• **SET PROBLEM**: Pick out every line in the items below that contains the string "with", treating uppercase and lowercase as distinct. Copy each matching line in full.

• **INPUT FOR THIS TASK**:
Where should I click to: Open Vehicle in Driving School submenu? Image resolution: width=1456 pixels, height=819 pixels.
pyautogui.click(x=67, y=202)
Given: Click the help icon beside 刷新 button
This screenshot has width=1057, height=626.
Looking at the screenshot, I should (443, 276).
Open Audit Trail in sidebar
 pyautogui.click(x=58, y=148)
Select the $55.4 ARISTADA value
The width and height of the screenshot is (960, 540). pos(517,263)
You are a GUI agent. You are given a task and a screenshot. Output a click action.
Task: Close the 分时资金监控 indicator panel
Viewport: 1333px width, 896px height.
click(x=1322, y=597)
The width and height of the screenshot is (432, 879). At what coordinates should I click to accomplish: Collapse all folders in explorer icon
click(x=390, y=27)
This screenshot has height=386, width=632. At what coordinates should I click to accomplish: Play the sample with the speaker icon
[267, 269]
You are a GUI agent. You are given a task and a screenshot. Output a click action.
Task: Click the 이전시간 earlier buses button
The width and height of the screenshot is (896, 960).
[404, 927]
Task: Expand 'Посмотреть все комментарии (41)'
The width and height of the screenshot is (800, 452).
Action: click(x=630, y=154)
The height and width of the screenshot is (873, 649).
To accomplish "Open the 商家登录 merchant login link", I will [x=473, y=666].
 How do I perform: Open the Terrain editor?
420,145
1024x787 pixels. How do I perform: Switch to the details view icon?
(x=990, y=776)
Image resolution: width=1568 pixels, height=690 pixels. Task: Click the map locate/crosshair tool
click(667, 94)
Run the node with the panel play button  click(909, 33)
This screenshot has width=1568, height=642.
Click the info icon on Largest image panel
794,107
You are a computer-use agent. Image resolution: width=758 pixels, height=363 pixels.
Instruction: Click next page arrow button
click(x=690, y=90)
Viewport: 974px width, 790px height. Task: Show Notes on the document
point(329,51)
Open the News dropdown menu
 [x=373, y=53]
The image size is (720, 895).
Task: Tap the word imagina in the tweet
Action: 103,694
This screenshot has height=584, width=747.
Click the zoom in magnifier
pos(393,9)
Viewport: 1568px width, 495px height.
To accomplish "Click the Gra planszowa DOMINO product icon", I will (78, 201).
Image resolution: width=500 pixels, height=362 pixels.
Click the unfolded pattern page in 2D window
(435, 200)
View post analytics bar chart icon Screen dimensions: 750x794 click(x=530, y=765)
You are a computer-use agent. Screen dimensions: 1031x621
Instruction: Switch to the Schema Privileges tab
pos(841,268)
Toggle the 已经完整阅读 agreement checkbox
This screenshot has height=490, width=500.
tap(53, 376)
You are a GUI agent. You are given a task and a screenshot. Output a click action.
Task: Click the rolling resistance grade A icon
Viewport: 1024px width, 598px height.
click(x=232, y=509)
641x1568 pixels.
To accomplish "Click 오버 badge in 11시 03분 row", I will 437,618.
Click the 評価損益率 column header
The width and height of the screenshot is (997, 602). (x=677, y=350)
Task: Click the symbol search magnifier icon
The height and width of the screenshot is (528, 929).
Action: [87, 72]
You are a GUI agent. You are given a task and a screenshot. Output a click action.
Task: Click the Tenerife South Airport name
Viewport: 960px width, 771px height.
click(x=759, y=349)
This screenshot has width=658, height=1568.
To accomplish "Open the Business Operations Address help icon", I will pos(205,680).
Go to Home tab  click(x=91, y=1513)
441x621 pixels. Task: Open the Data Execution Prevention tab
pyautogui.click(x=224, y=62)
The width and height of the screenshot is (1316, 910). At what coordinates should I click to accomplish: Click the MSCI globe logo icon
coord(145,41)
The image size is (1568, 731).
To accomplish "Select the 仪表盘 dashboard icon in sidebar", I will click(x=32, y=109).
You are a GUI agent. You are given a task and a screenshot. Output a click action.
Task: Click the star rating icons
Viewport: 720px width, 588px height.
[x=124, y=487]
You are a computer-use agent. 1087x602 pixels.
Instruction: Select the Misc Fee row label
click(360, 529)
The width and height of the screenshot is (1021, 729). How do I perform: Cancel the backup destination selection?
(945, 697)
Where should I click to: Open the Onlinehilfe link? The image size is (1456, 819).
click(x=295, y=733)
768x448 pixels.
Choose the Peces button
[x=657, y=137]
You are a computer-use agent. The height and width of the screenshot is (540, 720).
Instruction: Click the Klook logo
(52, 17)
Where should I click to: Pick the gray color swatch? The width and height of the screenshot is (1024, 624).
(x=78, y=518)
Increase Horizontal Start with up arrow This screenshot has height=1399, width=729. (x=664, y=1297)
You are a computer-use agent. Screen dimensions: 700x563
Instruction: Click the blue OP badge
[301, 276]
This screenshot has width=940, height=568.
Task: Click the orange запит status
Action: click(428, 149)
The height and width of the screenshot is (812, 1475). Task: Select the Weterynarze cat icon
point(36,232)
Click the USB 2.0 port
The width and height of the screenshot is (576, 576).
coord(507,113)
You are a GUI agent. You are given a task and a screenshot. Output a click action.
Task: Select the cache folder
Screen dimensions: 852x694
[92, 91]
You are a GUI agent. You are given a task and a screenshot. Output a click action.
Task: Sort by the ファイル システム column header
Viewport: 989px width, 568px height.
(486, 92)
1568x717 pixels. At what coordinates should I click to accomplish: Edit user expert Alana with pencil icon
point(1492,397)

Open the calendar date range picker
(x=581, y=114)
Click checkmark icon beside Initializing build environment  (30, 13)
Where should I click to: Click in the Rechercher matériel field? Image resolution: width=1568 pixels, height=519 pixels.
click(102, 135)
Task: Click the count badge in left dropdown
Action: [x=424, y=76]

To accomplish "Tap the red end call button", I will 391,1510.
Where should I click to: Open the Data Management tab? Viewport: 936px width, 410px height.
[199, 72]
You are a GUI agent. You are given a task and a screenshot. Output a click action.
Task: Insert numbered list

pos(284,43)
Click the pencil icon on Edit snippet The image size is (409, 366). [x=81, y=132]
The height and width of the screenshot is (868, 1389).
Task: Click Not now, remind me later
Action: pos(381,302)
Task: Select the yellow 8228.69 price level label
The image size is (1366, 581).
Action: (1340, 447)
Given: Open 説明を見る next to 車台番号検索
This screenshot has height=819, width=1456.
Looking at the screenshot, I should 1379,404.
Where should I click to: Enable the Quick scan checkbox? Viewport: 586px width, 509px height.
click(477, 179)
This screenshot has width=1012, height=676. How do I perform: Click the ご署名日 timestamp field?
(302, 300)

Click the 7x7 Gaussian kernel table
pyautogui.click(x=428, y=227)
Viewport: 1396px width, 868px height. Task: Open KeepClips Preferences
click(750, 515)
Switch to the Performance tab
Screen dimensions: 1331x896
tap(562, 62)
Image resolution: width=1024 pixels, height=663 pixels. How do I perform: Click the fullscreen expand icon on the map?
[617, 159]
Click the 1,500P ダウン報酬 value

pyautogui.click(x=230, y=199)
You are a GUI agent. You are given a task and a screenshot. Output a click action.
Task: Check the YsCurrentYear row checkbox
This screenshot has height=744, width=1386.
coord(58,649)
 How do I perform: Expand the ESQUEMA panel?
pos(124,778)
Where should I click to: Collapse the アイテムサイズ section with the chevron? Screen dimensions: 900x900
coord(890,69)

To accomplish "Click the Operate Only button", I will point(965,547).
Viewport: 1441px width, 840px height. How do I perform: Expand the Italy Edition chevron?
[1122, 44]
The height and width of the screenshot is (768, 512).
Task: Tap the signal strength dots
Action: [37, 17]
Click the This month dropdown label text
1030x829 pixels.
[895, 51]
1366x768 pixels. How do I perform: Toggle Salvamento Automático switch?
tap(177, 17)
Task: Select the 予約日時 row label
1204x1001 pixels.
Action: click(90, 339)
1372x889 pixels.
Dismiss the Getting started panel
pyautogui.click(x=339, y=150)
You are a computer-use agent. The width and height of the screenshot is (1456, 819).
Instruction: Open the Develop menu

• **RESPONSE**:
This screenshot has height=386, width=632. At what coordinates should I click to accomplish: Play the sample with the speaker icon
Run the node with the panel play button  click(909, 33)
Increase Horizontal Start with up arrow This screenshot has height=1399, width=729. (x=664, y=1297)
1568x717 pixels. At what coordinates should I click to accomplish: Edit user expert Alana with pencil icon
Where should I click to: Collapse the アイテムサイズ section with the chevron? Screen dimensions: 900x900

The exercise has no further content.